▸ **Document excerpt**
- - - - -

It’s basically a huge, 21st century UPS.

It can also do arbitrage and charge when it’s cheap and deploy the power when it’s expensive.

The main problem with a powerwall is it doesn’t work for renters, and costs 20,000+ (and permits, etc) if you do own your home.

A pull-sting generator (gas) is great - and a push-button one is around 1K also btw- but it doesn’t go on automatically if you’re out, and be noisy, can only be started after the hurricane, etc

Finally, local-first is super important to us for outage or otherwise - we integrate with Home Assistant and have public MQTT topics you can directly hook into no matter what happens to Pila the company, as long as your hardware lasts (predicted 10 years).

Idk - that’s where we feel like the position and gap in this market is? But we may be wrong :)



Have you looked at any of the integrated options?

Apparently a company in San Francisco put together 110V electric stoves with induction cooktops and integrated batteries --- they then sold them to folks applying for tax rebates to replace gas stoves in kitchens which weren't wired for 220V.

One notable appliance you don't mention on your website is electric water pumps for wells in rural areas....

Similarly, are your devices able to provide sine wave power to run small electric tool motors? Folks with CNC machines might be interested, or perhaps they could run tools on jobsites? How many small tool batteries could be charged from one? Would it fit in a Systainer? Might make a nice fit for folks w/ Festools.


> One notable appliance you don't mention on your website is electric water pumps for wells in rural areas....

We had a well in one of the houses we lived in when I was a kid, and its pump was wired directly to our mains panel. So this sort of thing wouldn't work with a Plia, which assumes you're dealing with stuff that plugs into a normal electrical outlet.

Certainly this type of setup could be rewired to have an outlet and a plug in the middle, but for most people that would mean hiring an electrician.


Or, perhaps they could work up a package where the battery gets sold with a well pump by a house builder/well driller/plumber doing the pump install?

- - - - -

▸ **Stored data**
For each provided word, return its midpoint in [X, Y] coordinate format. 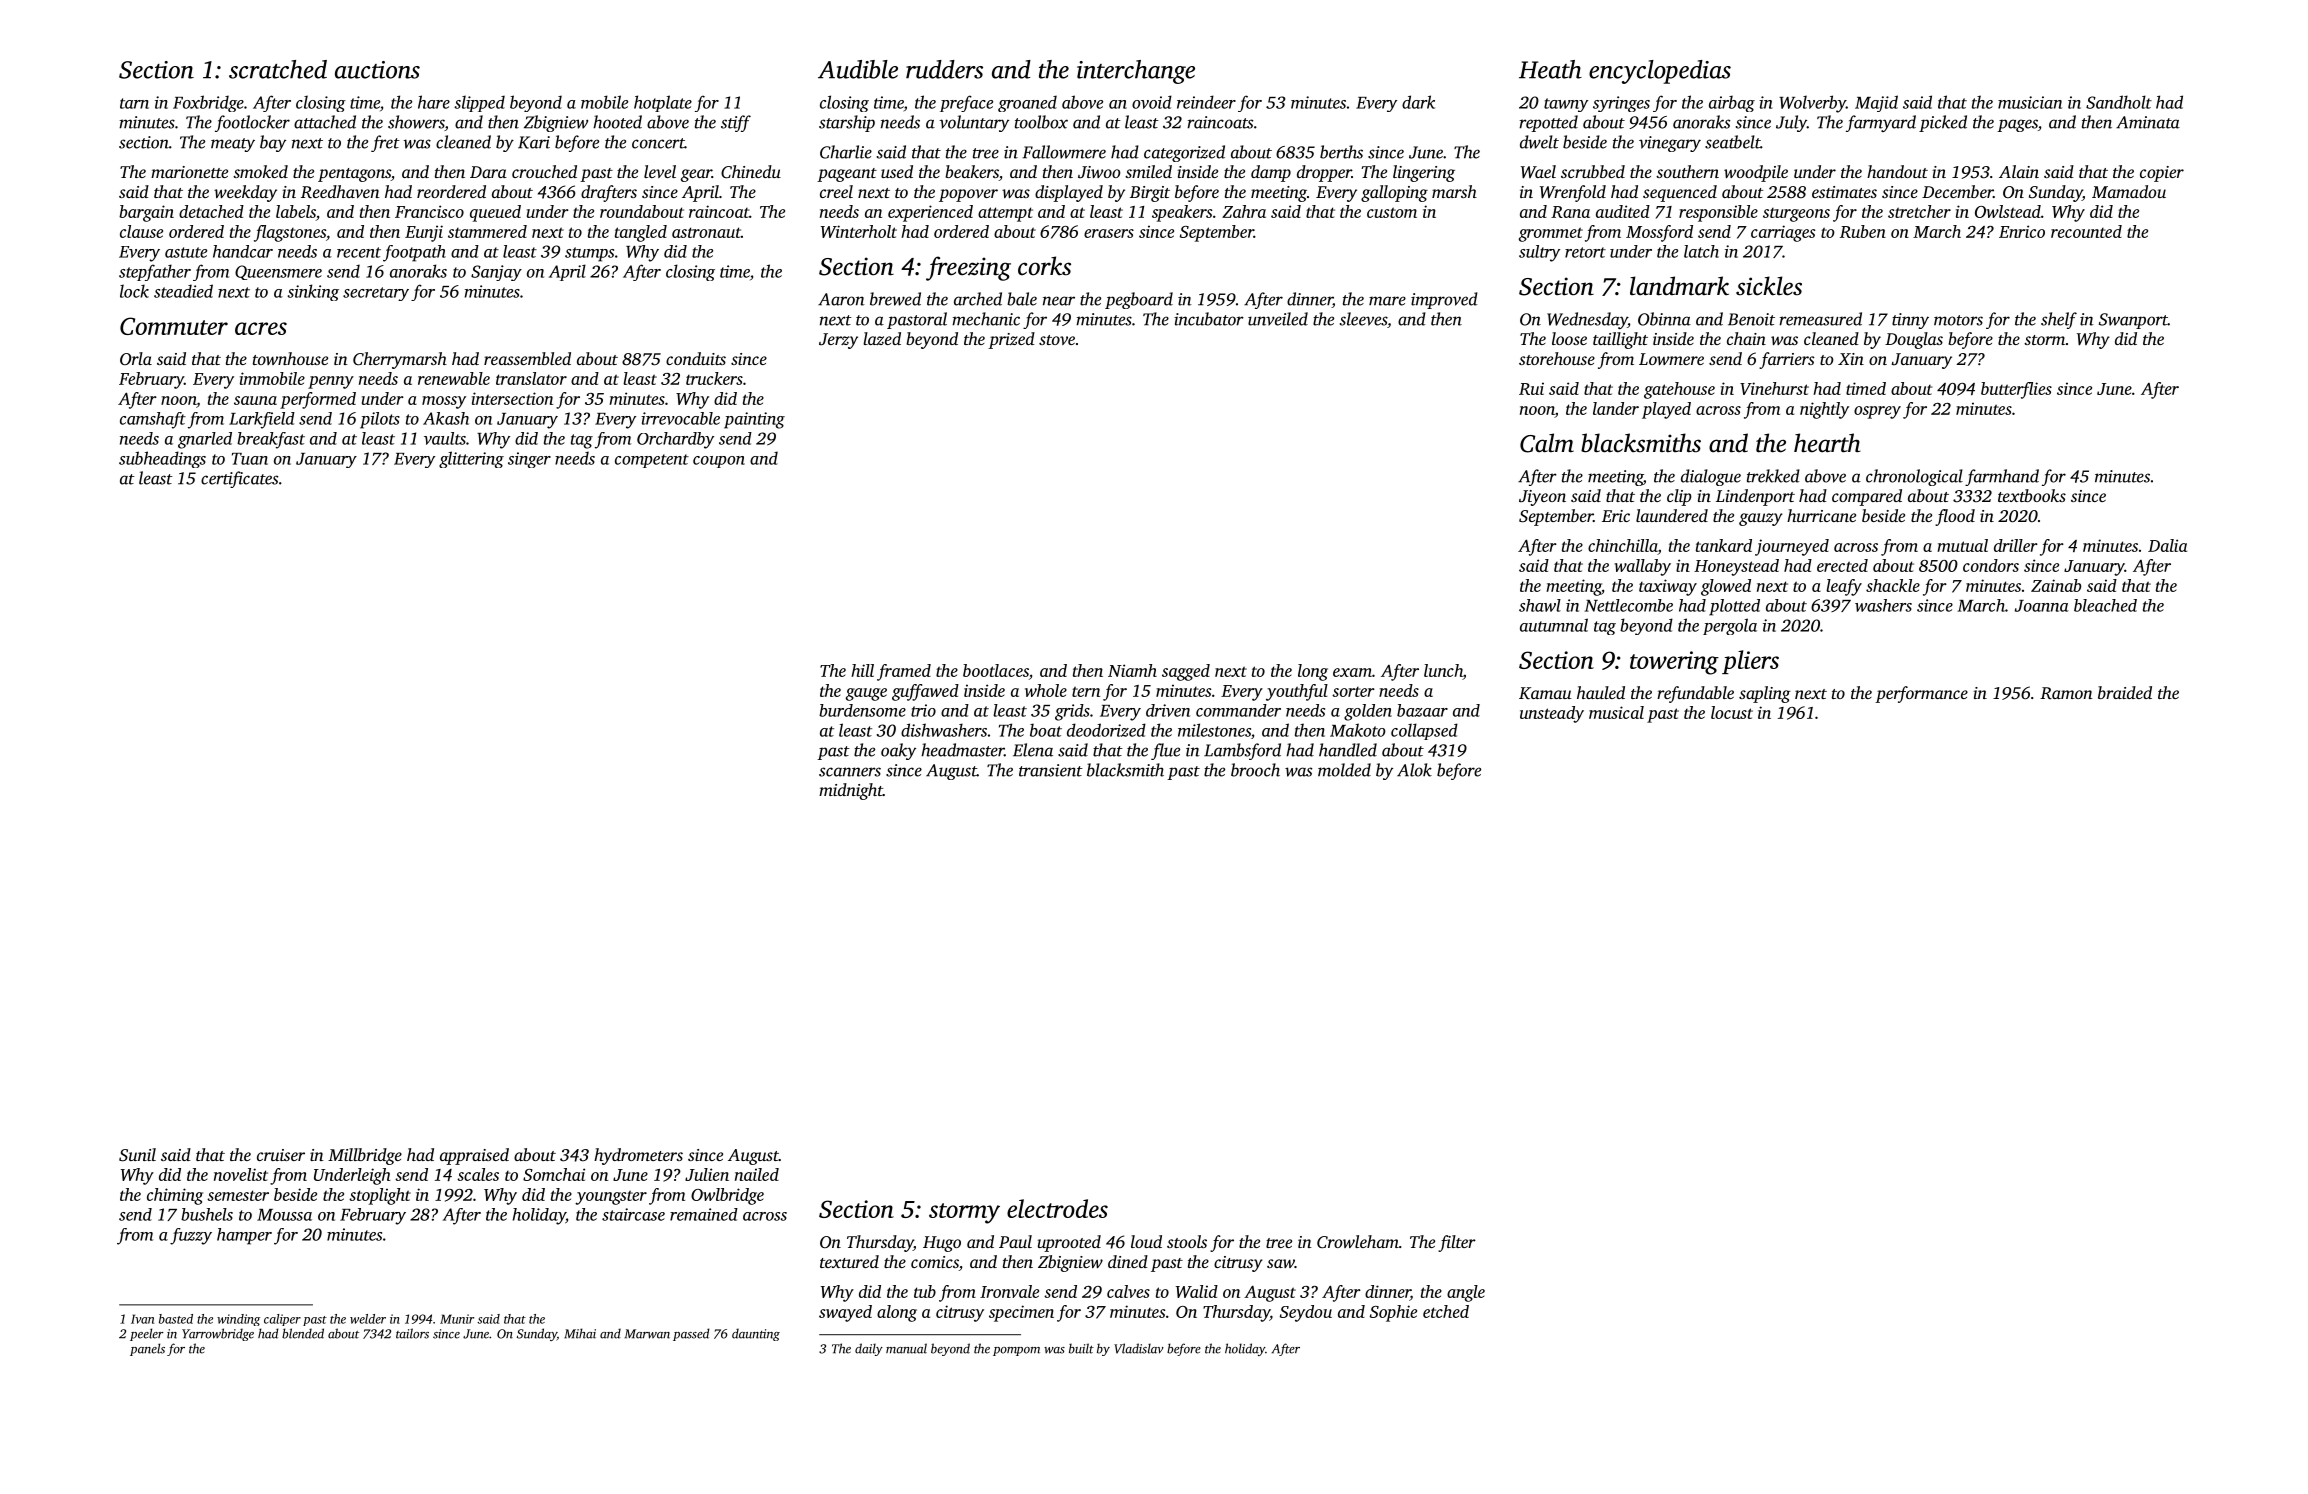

- - - - -

▸ **Problems**
[a] In the home battery discussion, write out the passage starting with "Finally, local-first is" and going on through "be wrong :)", replacing "Home Assistant" with "openHAB".
[b] According to the home battery discussion, how long is the hardware predicted to last?
[c] For each statement, say whether it agrees with the home battery discussion, and quote the words that decide it.
(i) A powerwall costs 20,000+ for people who own their home.
(ii) A push-button generator costs around 1K.
(iii) The well pump in the childhood house plugged into a normal electrical outlet.

▸ **Problem solutions**
[a]
Finally, local-first is super important to us for outage or otherwise - we integrate with openHAB and have public MQTT topics you can directly hook into no matter what happens to Pila the company, as long as your hardware lasts (predicted 10 years).

Idk - that’s where we feel like the position and gap in this market is? But we may be wrong :)

[b] 10 years.

[c]
(i) Yes: "costs 20,000+ (and permits, etc) if you do own your home."
(ii) Yes: "a push-button one is around 1K also btw"
(iii) No: "its pump was wired directly to our mains panel."